What you will do:
Every line of the material must be given again verbatim. Skip the images.

━━━━━ The records ━━━━━

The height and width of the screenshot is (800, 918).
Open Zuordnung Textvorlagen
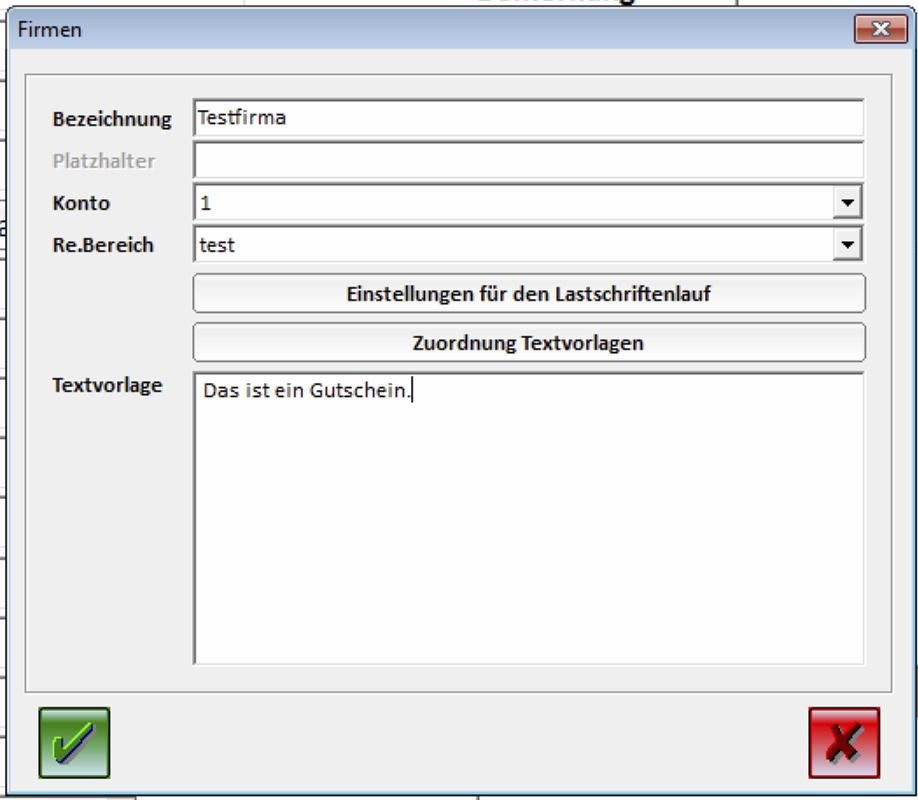(x=528, y=343)
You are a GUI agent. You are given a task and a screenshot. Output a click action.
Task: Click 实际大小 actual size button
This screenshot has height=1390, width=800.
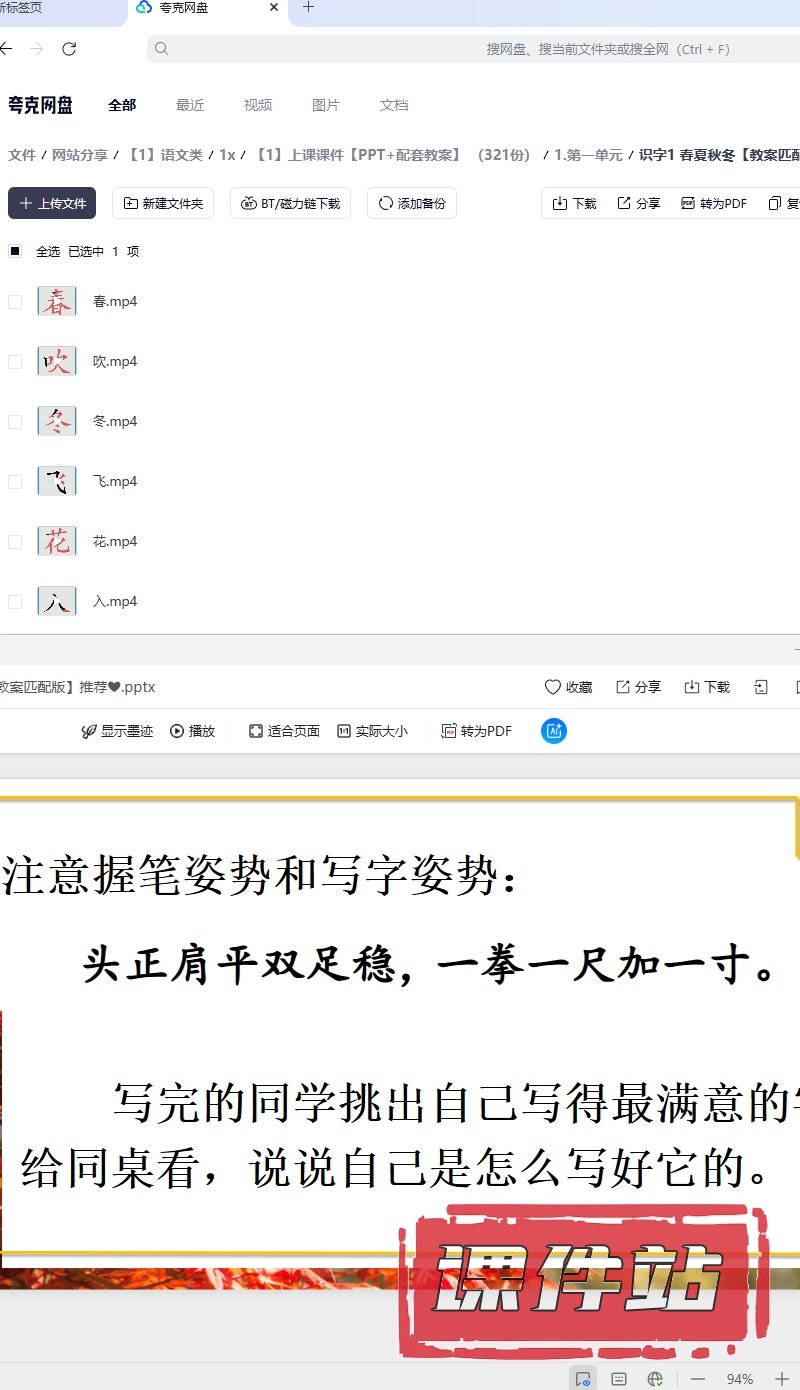click(x=372, y=731)
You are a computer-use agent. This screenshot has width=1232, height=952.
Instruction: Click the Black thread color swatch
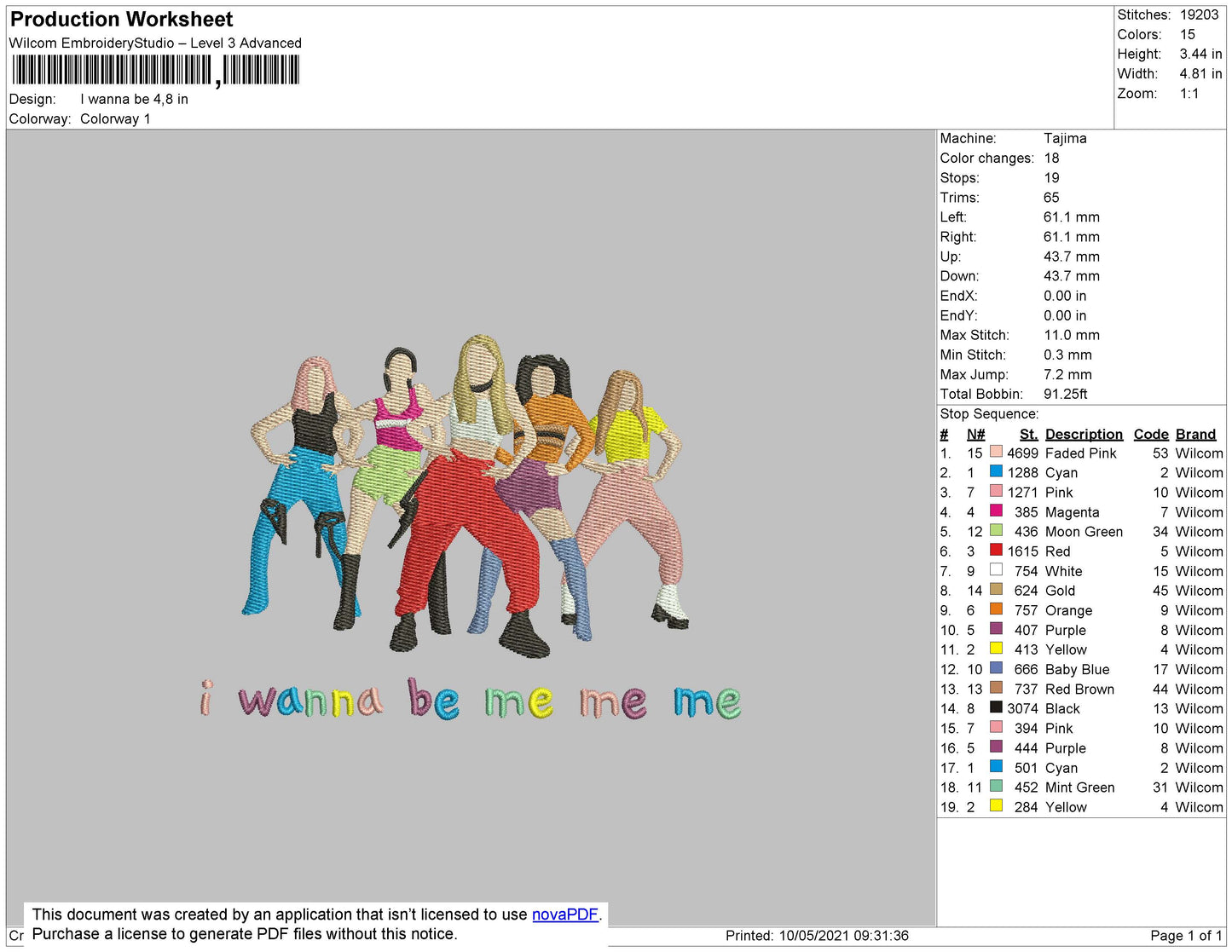(996, 707)
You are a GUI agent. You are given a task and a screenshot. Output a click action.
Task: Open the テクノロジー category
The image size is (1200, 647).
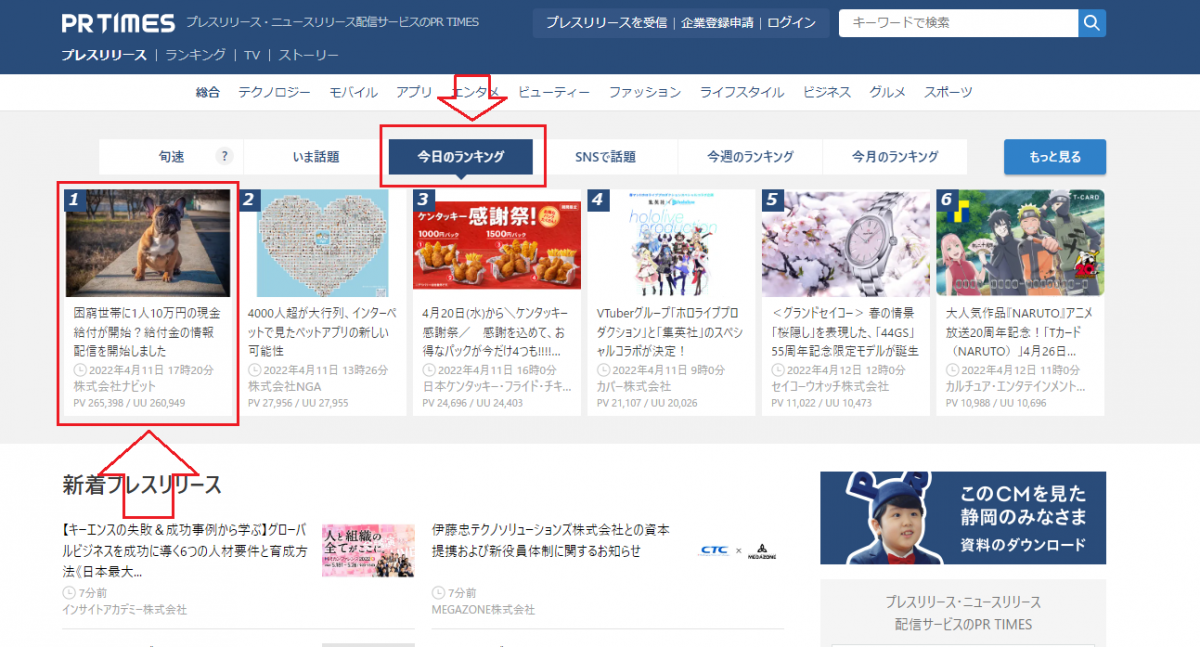[274, 92]
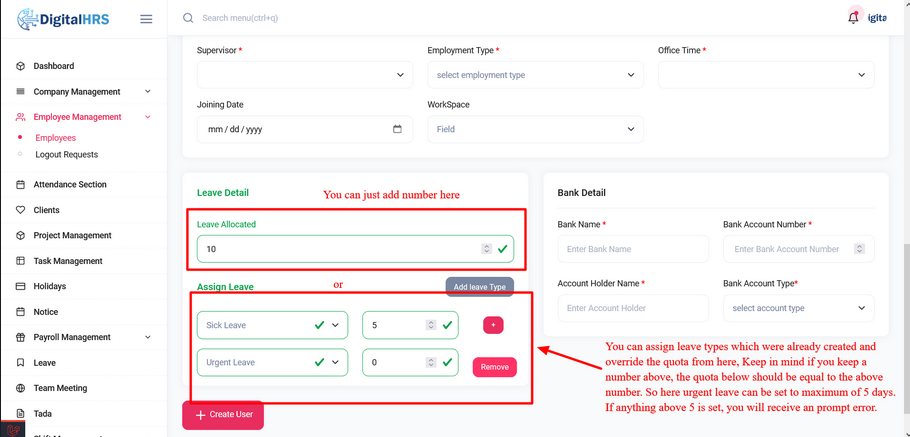910x437 pixels.
Task: Click the Create User button
Action: point(223,415)
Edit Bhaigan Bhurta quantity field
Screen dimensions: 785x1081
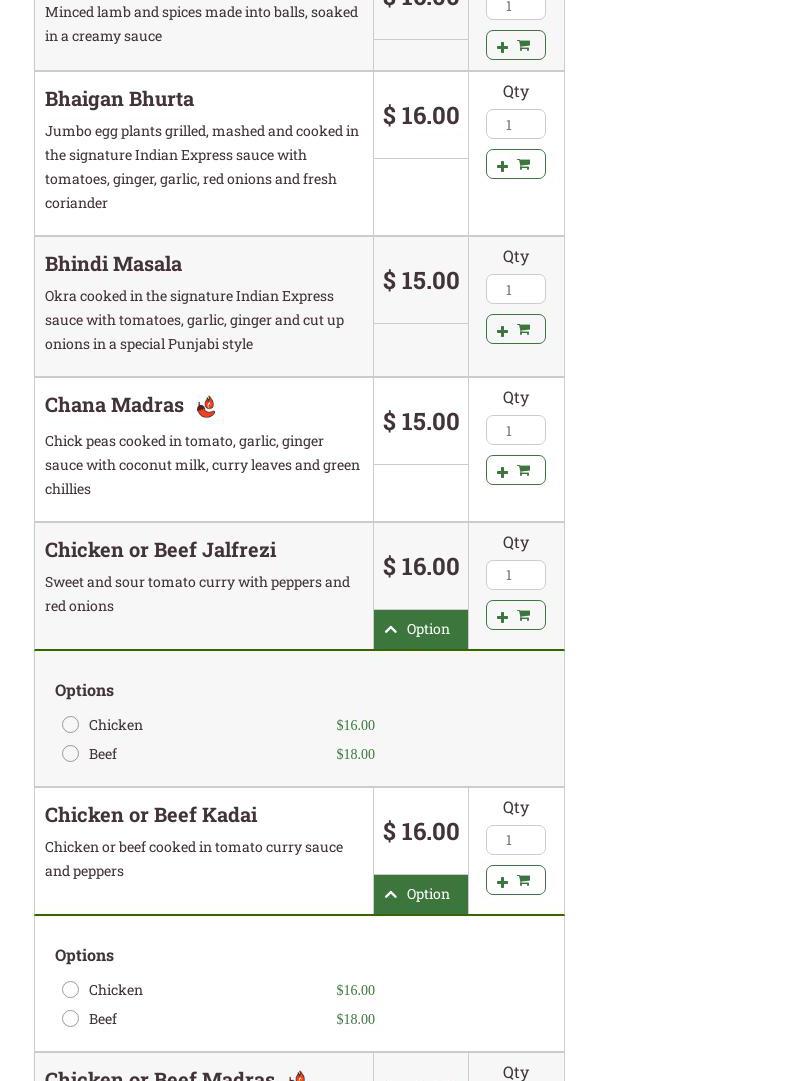click(515, 124)
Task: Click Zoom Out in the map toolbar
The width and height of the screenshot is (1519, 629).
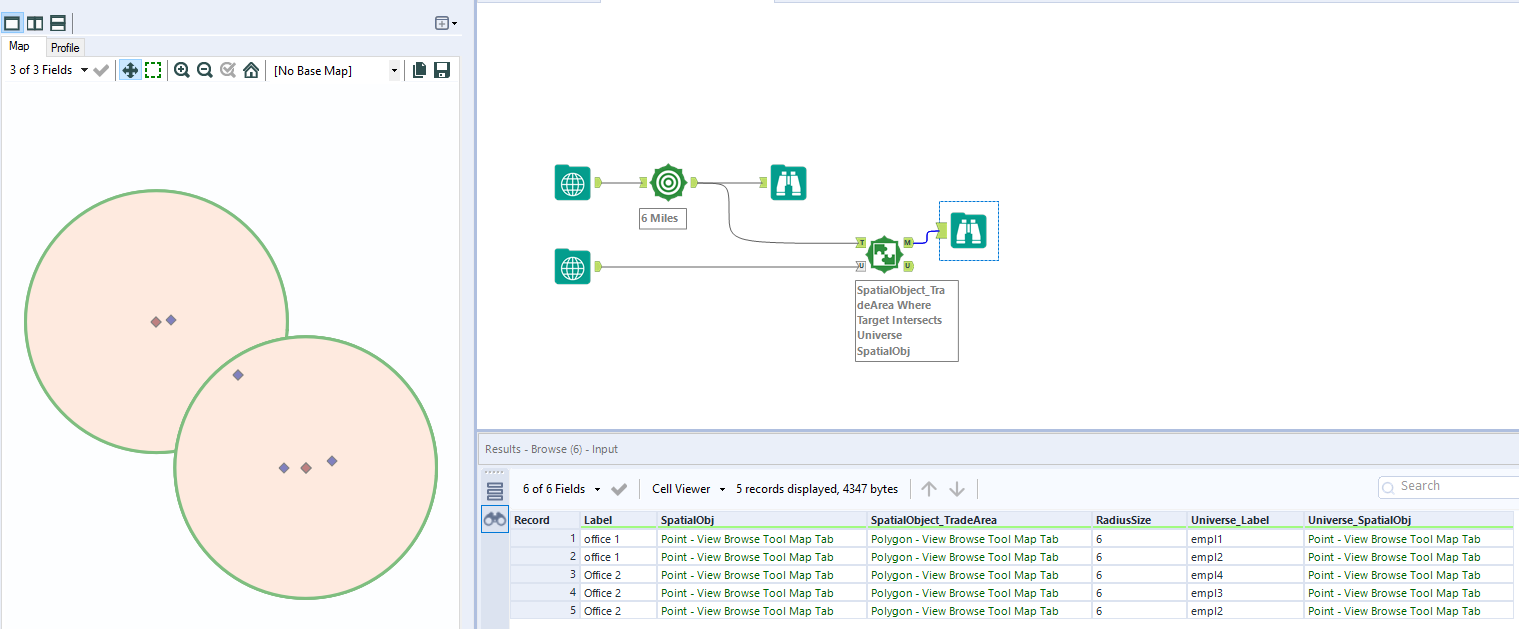Action: [x=204, y=70]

━━━━━

Output for this task:
The height and width of the screenshot is (800, 918).
Open Zuordnung Textvorlagen
(x=528, y=343)
You are a GUI agent. You are given a task and a screenshot. Output a click action.
Task: Click 实际大小 actual size button
This screenshot has height=1390, width=800.
click(x=372, y=731)
You are a computer-use agent. This screenshot has width=1232, height=952.
Instruction: Click the Black thread color swatch
(996, 707)
You are a GUI agent. You are given a task and a screenshot. Output a click action.
Task: Open the テクノロジー category
The image size is (1200, 647).
[274, 92]
910x437 pixels.
Task: Click the Create User button
Action: point(223,415)
Edit Bhaigan Bhurta quantity field
Screen dimensions: 785x1081
click(515, 124)
Task: Click Zoom Out in the map toolbar
The width and height of the screenshot is (1519, 629).
Action: [x=204, y=70]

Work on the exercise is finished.